The opening concert, Nov. 14, compares and contrasts two 18th-century works--Bach's Brandenburg Concerto No. 4 and Haydn's Violin Concerto in C with soloist Mark Rush, of the UA music faculty--with two seminal works of the 20th century, Stravinsky's "Dumbarton Oaks" Concerto and Webern's compact Symphony. "These pieces are similar structurally and theoretically," explains Lasansky, "so we hope to show how modern music, which can seem daunting and complex, evolved from classical works." By Catalina Chamber Orchestra standards, that's conservative programming.

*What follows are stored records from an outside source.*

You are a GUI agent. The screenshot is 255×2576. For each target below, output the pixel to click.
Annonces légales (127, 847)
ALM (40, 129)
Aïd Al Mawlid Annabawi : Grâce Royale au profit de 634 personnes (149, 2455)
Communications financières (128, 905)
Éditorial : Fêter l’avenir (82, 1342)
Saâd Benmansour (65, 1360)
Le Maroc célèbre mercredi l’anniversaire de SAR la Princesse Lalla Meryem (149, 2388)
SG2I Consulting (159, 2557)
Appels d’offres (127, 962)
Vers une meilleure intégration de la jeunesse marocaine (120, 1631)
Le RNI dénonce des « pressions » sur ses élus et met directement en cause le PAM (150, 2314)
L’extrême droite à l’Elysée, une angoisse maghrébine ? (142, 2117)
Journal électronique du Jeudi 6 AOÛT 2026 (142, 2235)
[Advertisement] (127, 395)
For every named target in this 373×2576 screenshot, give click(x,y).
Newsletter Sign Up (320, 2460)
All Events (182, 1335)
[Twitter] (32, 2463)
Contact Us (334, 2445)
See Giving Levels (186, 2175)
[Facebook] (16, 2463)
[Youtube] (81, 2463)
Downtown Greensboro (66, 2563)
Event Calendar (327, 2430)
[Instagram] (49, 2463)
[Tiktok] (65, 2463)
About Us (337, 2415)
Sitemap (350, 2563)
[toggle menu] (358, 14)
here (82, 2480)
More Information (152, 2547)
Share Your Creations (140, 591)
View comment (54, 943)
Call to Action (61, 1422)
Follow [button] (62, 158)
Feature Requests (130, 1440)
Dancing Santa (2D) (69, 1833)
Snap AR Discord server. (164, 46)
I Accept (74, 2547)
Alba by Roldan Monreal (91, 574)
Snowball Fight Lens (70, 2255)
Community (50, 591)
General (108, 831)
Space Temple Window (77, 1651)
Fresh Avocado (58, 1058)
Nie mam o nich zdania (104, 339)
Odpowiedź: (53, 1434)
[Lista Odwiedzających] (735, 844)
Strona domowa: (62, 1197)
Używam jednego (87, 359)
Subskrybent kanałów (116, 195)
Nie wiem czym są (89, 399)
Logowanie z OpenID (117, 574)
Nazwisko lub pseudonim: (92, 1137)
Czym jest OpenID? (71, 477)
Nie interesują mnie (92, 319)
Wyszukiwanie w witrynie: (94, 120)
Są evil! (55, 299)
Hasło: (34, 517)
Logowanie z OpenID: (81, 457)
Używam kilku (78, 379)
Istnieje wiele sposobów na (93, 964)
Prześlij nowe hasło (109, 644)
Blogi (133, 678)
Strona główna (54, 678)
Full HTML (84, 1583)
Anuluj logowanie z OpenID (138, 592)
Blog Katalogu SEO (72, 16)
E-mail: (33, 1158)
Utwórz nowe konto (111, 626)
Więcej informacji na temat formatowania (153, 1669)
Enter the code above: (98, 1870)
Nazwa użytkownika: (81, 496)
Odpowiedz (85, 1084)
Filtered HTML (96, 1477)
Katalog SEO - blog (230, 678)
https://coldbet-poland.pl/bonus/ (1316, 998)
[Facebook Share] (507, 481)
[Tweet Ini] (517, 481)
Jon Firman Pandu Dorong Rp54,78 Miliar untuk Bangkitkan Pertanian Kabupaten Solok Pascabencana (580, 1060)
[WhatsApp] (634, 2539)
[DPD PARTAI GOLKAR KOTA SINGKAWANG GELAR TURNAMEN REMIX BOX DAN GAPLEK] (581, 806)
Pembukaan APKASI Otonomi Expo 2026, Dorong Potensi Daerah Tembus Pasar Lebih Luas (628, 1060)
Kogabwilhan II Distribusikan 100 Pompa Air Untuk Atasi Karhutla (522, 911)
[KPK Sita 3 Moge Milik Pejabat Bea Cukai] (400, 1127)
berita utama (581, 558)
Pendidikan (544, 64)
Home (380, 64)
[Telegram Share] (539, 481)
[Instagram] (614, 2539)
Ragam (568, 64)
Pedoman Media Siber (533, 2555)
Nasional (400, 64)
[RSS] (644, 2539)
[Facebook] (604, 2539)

The holiday concert with the Pima College Choir, Dec. 12, is pretty safe fare, but alongside Christmas carols arranged by John Rutter and music by Corelli and Vaughan Williams will be the Christmas Cantata by Daniel Pinkham, one of America's leading living composers of choral music.
Things get even more interesting on Jan. 16, when Beethoven's Second Symphony and Vaughan Williams' fairly seldom-played Tuba Concerto will be prefaced by two truly rare works: Three Women by Daniel Echeinbaum, who Lasansky discovered in the UA graduate music program, and the Viola Concerto of Philadelphia-based David Finko, a former Soviet nuclear submarine engineer who defected to America in the 1970s. "I was stunned by the power and beauty of the work," says Lasansky. "I want to bring Finko here for the performance."
The season's final regular concert, aside from a free family program in May, falls on March 12. Besides the familiar Shostakovich Piano Concerto No. 1 (with soloist Alexander Tentser) and Respighi's "Ancient Airs and Dances" Suite No. 1, the program will feature the world premiere of Universes Eternal by local composer and electric guitarist Pete Fine. "It's a mammoth, 45-minute work," says Lasansky, "very impressive, and very accessible."
Lasansky declares, "The orchestra has a real niche in this community, so we owe it to everyone to improve the artistic quality and upgrade every other aspect of the organization, like where we play." This season, the group is moving to the acoustically pleasing Proscenium Theater at the Pima Community College Center for the Arts.
Lasansky adds, "We need the community's help to establish the orchestra as a permanent fixture in Tucson's arts community." That means forking over dough and attending concerts, of course, but Lasansky is also looking for volunteers to help out with various tasks; no musical ability required for that.